## Exercise task
Reproduce the stretch of entries from the line containing "The height and width of the screenshot is (473, 950)." through the line containing "I will coord(2135,354).", keeping every line identical to the original.

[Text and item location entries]
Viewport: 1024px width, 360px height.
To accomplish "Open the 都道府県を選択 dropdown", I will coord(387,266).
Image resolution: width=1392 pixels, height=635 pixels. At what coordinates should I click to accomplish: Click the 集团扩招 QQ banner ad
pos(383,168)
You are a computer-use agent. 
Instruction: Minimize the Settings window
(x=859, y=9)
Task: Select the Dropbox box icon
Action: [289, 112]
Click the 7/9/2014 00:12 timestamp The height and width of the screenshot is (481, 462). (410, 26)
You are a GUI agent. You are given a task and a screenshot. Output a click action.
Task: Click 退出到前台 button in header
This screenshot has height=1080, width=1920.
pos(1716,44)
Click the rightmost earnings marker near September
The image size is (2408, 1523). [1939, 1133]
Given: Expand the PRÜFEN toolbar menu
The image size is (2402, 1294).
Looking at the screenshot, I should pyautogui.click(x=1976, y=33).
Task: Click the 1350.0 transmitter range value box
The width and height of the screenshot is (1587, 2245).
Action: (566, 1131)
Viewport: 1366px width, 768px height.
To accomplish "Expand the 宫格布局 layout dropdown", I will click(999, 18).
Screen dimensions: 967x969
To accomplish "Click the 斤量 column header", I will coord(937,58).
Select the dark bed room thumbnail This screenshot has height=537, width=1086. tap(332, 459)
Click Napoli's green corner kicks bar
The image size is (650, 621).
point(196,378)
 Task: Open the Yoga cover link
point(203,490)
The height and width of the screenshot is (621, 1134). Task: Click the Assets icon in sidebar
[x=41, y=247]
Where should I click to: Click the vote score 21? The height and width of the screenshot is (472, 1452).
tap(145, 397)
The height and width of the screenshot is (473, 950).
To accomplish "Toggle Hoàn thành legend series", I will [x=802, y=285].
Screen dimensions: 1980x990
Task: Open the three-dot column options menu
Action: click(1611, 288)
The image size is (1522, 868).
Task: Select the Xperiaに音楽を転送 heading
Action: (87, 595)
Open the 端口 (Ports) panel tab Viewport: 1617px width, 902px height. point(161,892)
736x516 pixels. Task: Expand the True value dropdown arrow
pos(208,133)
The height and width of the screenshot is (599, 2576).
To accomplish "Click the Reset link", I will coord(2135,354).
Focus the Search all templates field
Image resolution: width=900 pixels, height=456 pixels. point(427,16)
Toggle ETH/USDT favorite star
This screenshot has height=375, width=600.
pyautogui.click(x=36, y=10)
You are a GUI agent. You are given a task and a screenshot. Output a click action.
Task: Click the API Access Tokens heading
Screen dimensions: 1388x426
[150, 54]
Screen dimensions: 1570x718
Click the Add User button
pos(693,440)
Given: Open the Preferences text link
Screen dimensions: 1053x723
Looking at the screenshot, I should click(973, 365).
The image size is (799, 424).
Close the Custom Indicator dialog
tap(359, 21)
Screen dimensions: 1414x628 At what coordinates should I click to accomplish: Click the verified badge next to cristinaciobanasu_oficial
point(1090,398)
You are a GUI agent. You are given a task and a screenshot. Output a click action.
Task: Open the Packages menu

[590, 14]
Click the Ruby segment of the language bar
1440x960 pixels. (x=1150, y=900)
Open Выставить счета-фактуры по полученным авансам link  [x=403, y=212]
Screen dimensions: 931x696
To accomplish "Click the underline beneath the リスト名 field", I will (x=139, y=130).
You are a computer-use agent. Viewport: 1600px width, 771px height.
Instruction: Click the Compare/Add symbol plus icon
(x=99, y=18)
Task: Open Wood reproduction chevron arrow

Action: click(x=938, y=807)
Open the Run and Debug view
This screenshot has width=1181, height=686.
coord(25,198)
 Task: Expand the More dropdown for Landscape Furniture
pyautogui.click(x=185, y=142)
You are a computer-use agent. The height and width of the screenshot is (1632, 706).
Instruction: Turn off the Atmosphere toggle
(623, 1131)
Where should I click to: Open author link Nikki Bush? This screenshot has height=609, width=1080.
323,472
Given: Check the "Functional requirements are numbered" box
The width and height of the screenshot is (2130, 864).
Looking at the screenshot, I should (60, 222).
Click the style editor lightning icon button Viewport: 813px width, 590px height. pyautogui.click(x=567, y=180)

## Solution
The height and width of the screenshot is (473, 950).
To accomplish "Toggle Hoàn thành legend series", I will [x=802, y=285].
Screen dimensions: 1980x990
Task: Open the three-dot column options menu
Action: click(1611, 288)
The image size is (1522, 868).
Task: Select the Xperiaに音楽を転送 heading
Action: (87, 595)
Open the 端口 (Ports) panel tab Viewport: 1617px width, 902px height. point(161,892)
736x516 pixels. Task: Expand the True value dropdown arrow
pos(208,133)
The height and width of the screenshot is (599, 2576).
To accomplish "Click the Reset link", I will coord(2135,354).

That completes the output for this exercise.